Top of Data listing
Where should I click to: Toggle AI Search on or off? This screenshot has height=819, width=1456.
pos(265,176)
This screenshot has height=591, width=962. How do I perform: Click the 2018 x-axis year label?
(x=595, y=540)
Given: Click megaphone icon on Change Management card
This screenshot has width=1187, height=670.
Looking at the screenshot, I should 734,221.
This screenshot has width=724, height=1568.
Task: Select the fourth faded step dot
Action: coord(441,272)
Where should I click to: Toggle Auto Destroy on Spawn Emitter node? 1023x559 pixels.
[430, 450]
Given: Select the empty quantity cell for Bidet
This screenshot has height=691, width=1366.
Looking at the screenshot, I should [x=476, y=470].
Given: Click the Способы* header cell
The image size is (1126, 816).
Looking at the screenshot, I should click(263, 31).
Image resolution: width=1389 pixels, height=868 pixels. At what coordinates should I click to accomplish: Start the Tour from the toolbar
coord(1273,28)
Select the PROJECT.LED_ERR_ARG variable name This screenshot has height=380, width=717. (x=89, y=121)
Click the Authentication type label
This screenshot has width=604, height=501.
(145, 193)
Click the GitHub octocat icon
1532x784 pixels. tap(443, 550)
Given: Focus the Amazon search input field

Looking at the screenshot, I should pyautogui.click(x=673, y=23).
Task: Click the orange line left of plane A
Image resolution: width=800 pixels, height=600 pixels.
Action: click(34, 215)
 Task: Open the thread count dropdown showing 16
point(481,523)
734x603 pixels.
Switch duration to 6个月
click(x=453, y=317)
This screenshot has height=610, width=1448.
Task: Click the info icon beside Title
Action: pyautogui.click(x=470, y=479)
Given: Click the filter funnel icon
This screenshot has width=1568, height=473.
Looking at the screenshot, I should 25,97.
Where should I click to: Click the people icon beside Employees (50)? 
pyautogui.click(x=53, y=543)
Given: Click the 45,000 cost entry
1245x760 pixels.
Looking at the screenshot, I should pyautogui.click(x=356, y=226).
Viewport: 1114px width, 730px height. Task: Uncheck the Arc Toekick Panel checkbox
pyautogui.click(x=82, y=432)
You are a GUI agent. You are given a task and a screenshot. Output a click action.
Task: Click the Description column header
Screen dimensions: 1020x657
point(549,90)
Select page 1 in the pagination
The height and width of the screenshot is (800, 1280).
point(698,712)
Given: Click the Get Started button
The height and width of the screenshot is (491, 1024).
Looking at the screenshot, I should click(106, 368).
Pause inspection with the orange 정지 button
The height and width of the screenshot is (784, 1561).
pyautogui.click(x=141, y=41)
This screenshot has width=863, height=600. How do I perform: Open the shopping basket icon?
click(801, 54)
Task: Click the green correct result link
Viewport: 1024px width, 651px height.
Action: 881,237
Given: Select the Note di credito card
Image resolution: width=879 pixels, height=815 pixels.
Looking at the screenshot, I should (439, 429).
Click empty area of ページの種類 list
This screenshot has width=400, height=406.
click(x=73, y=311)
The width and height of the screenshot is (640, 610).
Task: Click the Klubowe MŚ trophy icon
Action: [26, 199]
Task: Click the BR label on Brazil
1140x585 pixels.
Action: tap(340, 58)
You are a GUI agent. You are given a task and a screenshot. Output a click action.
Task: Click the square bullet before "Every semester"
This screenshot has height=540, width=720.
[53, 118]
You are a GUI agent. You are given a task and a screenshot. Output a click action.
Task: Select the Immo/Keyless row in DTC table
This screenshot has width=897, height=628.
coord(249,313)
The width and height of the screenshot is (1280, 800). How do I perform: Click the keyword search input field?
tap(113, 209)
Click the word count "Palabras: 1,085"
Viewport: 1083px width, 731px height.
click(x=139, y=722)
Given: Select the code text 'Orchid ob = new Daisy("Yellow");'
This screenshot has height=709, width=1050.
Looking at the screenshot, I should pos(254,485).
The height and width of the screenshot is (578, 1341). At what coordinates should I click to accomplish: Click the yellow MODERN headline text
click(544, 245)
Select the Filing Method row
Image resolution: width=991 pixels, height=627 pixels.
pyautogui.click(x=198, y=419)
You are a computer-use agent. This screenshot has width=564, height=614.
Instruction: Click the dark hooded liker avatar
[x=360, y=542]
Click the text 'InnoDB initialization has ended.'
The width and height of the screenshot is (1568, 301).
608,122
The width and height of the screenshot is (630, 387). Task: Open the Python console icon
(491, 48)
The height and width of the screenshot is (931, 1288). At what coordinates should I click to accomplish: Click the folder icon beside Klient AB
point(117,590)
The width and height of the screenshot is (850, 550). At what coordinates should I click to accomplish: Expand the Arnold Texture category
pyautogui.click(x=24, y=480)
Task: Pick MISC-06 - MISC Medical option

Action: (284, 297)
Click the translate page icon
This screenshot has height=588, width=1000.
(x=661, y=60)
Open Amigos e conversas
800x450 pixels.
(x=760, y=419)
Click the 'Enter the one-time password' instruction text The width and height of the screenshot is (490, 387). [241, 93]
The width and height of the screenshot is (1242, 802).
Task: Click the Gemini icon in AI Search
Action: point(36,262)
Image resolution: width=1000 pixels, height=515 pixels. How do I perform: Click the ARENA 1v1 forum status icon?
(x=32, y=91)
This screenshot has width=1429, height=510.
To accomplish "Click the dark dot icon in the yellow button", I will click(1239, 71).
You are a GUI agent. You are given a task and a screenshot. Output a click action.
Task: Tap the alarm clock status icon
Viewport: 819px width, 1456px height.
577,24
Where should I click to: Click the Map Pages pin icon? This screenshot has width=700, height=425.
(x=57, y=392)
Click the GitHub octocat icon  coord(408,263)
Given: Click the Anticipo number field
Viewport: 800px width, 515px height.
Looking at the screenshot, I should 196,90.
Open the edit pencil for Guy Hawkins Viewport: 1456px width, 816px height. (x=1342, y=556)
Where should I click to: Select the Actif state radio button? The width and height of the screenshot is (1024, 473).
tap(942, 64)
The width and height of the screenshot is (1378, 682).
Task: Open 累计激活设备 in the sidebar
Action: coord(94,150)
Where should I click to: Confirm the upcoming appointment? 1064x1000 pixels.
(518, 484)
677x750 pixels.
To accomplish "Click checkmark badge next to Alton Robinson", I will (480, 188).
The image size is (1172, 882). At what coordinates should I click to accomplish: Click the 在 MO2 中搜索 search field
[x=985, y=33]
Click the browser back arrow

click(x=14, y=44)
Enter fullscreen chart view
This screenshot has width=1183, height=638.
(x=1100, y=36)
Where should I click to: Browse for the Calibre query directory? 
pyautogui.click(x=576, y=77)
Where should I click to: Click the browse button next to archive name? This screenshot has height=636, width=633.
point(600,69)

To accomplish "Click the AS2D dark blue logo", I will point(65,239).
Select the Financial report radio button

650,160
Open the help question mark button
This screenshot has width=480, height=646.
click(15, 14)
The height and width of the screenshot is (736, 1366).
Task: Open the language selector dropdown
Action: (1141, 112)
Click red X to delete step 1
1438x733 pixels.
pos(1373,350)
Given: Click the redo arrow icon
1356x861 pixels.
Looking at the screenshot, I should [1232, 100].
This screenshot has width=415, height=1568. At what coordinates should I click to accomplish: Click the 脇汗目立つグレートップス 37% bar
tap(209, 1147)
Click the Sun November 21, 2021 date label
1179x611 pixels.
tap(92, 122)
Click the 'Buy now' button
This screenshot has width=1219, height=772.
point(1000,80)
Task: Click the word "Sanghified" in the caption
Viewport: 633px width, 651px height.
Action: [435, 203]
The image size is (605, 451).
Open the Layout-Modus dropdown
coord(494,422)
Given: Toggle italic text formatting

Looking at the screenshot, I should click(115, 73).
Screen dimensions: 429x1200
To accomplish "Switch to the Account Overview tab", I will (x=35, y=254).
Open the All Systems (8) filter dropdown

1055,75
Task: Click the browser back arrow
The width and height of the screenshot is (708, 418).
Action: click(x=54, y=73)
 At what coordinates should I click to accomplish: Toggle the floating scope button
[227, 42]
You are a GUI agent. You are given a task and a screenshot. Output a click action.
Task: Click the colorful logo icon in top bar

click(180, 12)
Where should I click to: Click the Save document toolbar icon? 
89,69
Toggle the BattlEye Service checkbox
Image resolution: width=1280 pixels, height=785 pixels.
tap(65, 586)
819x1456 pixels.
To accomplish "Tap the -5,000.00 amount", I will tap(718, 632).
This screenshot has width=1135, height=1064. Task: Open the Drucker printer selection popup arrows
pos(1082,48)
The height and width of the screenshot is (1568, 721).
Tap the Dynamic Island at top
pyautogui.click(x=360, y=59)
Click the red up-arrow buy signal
Bottom of Data listing
- [Aim of the exercise] Give back precisely the lines above that start at the line containing "Screen dimensions: 1020x657" and end at the line containing "Task: Select the Immo/Keyless", inclusive. No other lines belong in the output.

- [Solution to the problem]
Screen dimensions: 1020x657
point(549,90)
Select page 1 in the pagination
The height and width of the screenshot is (800, 1280).
point(698,712)
Given: Click the Get Started button
The height and width of the screenshot is (491, 1024).
Looking at the screenshot, I should click(106, 368).
Pause inspection with the orange 정지 button
The height and width of the screenshot is (784, 1561).
pyautogui.click(x=141, y=41)
This screenshot has width=863, height=600. How do I perform: Open the shopping basket icon?
click(801, 54)
Task: Click the green correct result link
Viewport: 1024px width, 651px height.
Action: 881,237
Given: Select the Note di credito card
Image resolution: width=879 pixels, height=815 pixels.
Looking at the screenshot, I should (439, 429).
Click empty area of ページの種類 list
This screenshot has width=400, height=406.
click(x=73, y=311)
The width and height of the screenshot is (640, 610).
Task: Click the Klubowe MŚ trophy icon
Action: [26, 199]
Task: Click the BR label on Brazil
1140x585 pixels.
Action: tap(340, 58)
You are a GUI agent. You are given a task and a screenshot. Output a click action.
Task: Click the square bullet before "Every semester"
This screenshot has height=540, width=720.
[53, 118]
You are a GUI agent. You are given a task and a screenshot. Output a click action.
Task: Select the Immo/Keyless row in DTC table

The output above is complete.